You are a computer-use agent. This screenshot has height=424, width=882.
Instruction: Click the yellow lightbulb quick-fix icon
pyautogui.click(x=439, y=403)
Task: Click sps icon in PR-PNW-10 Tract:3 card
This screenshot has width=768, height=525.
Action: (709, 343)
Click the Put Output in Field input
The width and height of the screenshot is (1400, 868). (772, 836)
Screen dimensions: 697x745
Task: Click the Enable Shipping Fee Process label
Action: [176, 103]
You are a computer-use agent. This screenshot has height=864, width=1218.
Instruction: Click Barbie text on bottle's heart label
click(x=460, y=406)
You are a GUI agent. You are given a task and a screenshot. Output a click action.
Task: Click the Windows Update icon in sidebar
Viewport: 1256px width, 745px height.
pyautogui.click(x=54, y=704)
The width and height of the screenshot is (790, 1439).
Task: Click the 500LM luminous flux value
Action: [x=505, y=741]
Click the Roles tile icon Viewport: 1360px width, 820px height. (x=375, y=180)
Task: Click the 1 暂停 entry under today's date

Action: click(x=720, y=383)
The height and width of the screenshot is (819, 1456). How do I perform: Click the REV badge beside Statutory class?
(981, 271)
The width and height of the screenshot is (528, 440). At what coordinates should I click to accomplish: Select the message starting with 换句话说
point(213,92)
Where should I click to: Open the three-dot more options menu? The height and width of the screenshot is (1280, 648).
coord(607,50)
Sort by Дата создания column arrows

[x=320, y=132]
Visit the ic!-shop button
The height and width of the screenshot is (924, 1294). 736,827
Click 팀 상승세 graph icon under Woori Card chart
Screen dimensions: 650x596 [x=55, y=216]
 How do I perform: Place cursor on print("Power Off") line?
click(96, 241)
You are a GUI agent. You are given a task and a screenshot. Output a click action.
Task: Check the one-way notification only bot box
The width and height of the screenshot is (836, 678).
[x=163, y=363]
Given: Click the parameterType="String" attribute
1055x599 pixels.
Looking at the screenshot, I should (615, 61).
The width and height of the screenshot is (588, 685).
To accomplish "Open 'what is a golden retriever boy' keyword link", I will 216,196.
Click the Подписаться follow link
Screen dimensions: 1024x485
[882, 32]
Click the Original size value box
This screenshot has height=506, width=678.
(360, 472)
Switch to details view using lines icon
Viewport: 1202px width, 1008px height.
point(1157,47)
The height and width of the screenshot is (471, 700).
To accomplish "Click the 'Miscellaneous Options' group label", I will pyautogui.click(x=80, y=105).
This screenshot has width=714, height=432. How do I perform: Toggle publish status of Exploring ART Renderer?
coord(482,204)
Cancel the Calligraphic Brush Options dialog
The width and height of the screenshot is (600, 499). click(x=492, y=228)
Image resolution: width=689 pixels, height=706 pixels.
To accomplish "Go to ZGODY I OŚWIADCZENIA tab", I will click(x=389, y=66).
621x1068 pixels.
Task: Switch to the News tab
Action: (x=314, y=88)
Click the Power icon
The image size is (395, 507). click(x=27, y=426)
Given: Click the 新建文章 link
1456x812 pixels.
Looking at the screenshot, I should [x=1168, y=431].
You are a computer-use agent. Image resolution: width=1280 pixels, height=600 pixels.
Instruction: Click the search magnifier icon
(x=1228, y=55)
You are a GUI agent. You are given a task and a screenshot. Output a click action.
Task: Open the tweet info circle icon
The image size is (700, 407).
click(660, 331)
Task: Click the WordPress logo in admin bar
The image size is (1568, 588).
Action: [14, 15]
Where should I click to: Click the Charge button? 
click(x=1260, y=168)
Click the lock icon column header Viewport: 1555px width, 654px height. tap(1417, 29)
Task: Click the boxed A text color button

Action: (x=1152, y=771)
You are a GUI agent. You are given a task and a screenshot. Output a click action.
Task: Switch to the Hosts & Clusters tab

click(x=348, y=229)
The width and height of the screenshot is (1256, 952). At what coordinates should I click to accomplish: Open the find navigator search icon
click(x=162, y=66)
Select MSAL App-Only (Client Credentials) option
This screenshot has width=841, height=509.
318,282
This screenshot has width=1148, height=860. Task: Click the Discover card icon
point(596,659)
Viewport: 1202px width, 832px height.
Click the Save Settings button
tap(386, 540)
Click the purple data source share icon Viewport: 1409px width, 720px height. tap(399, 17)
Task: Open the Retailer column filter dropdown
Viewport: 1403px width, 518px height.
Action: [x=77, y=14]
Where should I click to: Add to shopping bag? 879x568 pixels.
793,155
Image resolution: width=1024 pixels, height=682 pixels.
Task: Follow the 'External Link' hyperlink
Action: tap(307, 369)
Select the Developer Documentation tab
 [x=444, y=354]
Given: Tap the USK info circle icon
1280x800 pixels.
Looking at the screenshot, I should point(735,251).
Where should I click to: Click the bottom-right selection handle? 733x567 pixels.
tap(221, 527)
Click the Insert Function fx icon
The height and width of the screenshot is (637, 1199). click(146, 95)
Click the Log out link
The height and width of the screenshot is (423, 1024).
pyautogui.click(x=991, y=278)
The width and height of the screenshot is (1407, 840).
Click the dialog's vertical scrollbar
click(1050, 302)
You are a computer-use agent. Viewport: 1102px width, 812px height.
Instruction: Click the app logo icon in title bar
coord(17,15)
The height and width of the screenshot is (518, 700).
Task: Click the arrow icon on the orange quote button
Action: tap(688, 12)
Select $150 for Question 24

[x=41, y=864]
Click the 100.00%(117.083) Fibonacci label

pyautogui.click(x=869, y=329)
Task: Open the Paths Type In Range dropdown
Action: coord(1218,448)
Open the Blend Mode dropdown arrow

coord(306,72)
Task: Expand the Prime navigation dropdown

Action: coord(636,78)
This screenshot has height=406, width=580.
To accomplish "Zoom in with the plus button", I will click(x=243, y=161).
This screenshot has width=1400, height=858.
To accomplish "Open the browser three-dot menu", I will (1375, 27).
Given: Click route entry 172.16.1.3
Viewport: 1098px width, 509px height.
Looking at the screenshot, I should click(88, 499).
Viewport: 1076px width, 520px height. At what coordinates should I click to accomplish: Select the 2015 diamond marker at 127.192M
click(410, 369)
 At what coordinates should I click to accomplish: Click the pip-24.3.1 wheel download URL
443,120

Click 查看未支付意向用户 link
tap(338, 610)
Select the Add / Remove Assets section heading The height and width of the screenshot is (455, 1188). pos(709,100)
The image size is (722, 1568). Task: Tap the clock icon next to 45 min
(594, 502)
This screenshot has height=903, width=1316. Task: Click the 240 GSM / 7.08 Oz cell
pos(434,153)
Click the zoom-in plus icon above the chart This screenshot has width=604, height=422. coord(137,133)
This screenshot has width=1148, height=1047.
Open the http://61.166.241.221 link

================

▸ What you are asked to do: Write the records out once more, word for word.

▸ Solution for this task:
You are a computer-use agent. This screenshot has height=424, width=882.
Instruction: Click the yellow lightbulb quick-fix icon
pyautogui.click(x=439, y=403)
Task: Click sps icon in PR-PNW-10 Tract:3 card
This screenshot has width=768, height=525.
Action: (709, 343)
Click the Put Output in Field input
The width and height of the screenshot is (1400, 868). (772, 836)
Screen dimensions: 697x745
Task: Click the Enable Shipping Fee Process label
Action: [176, 103]
You are a computer-use agent. This screenshot has height=864, width=1218.
Instruction: Click Barbie text on bottle's heart label
click(x=460, y=406)
You are a GUI agent. You are given a task and a screenshot. Output a click action.
Task: Click the Windows Update icon in sidebar
Viewport: 1256px width, 745px height.
pyautogui.click(x=54, y=704)
The width and height of the screenshot is (790, 1439).
Task: Click the 500LM luminous flux value
Action: [x=505, y=741]
Click the Roles tile icon Viewport: 1360px width, 820px height. (x=375, y=180)
Task: Click the 1 暂停 entry under today's date

Action: click(x=720, y=383)
The height and width of the screenshot is (819, 1456). How do I perform: Click the REV badge beside Statutory class?
(981, 271)
The width and height of the screenshot is (528, 440). At what coordinates should I click to accomplish: Select the message starting with 换句话说
point(213,92)
Where should I click to: Open the three-dot more options menu? The height and width of the screenshot is (1280, 648).
coord(607,50)
Sort by Дата создания column arrows

[x=320, y=132]
Visit the ic!-shop button
The height and width of the screenshot is (924, 1294). 736,827
Click 팀 상승세 graph icon under Woori Card chart
Screen dimensions: 650x596 [x=55, y=216]
 How do I perform: Place cursor on print("Power Off") line?
click(96, 241)
You are a GUI agent. You are given a task and a screenshot. Output a click action.
Task: Check the one-way notification only bot box
The width and height of the screenshot is (836, 678).
[x=163, y=363]
Given: Click the parameterType="String" attribute
1055x599 pixels.
Looking at the screenshot, I should (615, 61).
The width and height of the screenshot is (588, 685).
To accomplish "Open 'what is a golden retriever boy' keyword link", I will 216,196.
Click the Подписаться follow link
Screen dimensions: 1024x485
[882, 32]
Click the Original size value box
This screenshot has height=506, width=678.
(360, 472)
Switch to details view using lines icon
Viewport: 1202px width, 1008px height.
point(1157,47)
The height and width of the screenshot is (471, 700).
To accomplish "Click the 'Miscellaneous Options' group label", I will pyautogui.click(x=80, y=105).
This screenshot has width=714, height=432. How do I perform: Toggle publish status of Exploring ART Renderer?
coord(482,204)
Cancel the Calligraphic Brush Options dialog
The width and height of the screenshot is (600, 499). click(x=492, y=228)
Image resolution: width=689 pixels, height=706 pixels.
To accomplish "Go to ZGODY I OŚWIADCZENIA tab", I will click(x=389, y=66).
621x1068 pixels.
Task: Switch to the News tab
Action: (x=314, y=88)
Click the Power icon
The image size is (395, 507). click(x=27, y=426)
Given: Click the 新建文章 link
1456x812 pixels.
Looking at the screenshot, I should [x=1168, y=431].
You are a computer-use agent. Image resolution: width=1280 pixels, height=600 pixels.
Instruction: Click the search magnifier icon
(x=1228, y=55)
You are a GUI agent. You are given a task and a screenshot. Output a click action.
Task: Open the tweet info circle icon
The image size is (700, 407).
click(660, 331)
Task: Click the WordPress logo in admin bar
The image size is (1568, 588).
Action: [14, 15]
Where should I click to: Click the Charge button? 
click(x=1260, y=168)
Click the lock icon column header Viewport: 1555px width, 654px height. tap(1417, 29)
Task: Click the boxed A text color button

Action: (x=1152, y=771)
You are a GUI agent. You are given a task and a screenshot. Output a click action.
Task: Switch to the Hosts & Clusters tab

click(x=348, y=229)
The width and height of the screenshot is (1256, 952). At what coordinates should I click to accomplish: Open the find navigator search icon
click(x=162, y=66)
Select MSAL App-Only (Client Credentials) option
This screenshot has width=841, height=509.
318,282
This screenshot has width=1148, height=860. Task: Click the Discover card icon
point(596,659)
Viewport: 1202px width, 832px height.
Click the Save Settings button
tap(386, 540)
Click the purple data source share icon Viewport: 1409px width, 720px height. tap(399, 17)
Task: Open the Retailer column filter dropdown
Viewport: 1403px width, 518px height.
Action: [x=77, y=14]
Where should I click to: Add to shopping bag? 879x568 pixels.
793,155
Image resolution: width=1024 pixels, height=682 pixels.
Task: Follow the 'External Link' hyperlink
Action: tap(307, 369)
Select the Developer Documentation tab
 [x=444, y=354]
Given: Tap the USK info circle icon
1280x800 pixels.
Looking at the screenshot, I should point(735,251).
Where should I click to: Click the bottom-right selection handle? 733x567 pixels.
tap(221, 527)
Click the Insert Function fx icon
The height and width of the screenshot is (637, 1199). click(146, 95)
Click the Log out link
The height and width of the screenshot is (423, 1024).
pyautogui.click(x=991, y=278)
The width and height of the screenshot is (1407, 840).
Click the dialog's vertical scrollbar
click(1050, 302)
You are a computer-use agent. Viewport: 1102px width, 812px height.
Instruction: Click the app logo icon in title bar
coord(17,15)
The height and width of the screenshot is (518, 700).
Task: Click the arrow icon on the orange quote button
Action: tap(688, 12)
Select $150 for Question 24

[x=41, y=864]
Click the 100.00%(117.083) Fibonacci label

pyautogui.click(x=869, y=329)
Task: Open the Paths Type In Range dropdown
Action: coord(1218,448)
Open the Blend Mode dropdown arrow

coord(306,72)
Task: Expand the Prime navigation dropdown

Action: coord(636,78)
This screenshot has height=406, width=580.
To accomplish "Zoom in with the plus button", I will click(x=243, y=161).
This screenshot has width=1400, height=858.
To accomplish "Open the browser three-dot menu", I will (1375, 27).
Given: Click route entry 172.16.1.3
Viewport: 1098px width, 509px height.
Looking at the screenshot, I should click(88, 499).
Viewport: 1076px width, 520px height. At what coordinates should I click to accomplish: Select the 2015 diamond marker at 127.192M
click(410, 369)
 At what coordinates should I click to accomplish: Click the pip-24.3.1 wheel download URL
443,120

Click 查看未支付意向用户 link
tap(338, 610)
Select the Add / Remove Assets section heading The height and width of the screenshot is (455, 1188). pos(709,100)
The image size is (722, 1568). Task: Tap the clock icon next to 45 min
(594, 502)
This screenshot has height=903, width=1316. Task: Click the 240 GSM / 7.08 Oz cell
pos(434,153)
Click the zoom-in plus icon above the chart This screenshot has width=604, height=422. coord(137,133)
This screenshot has width=1148, height=1047.
Open the http://61.166.241.221 link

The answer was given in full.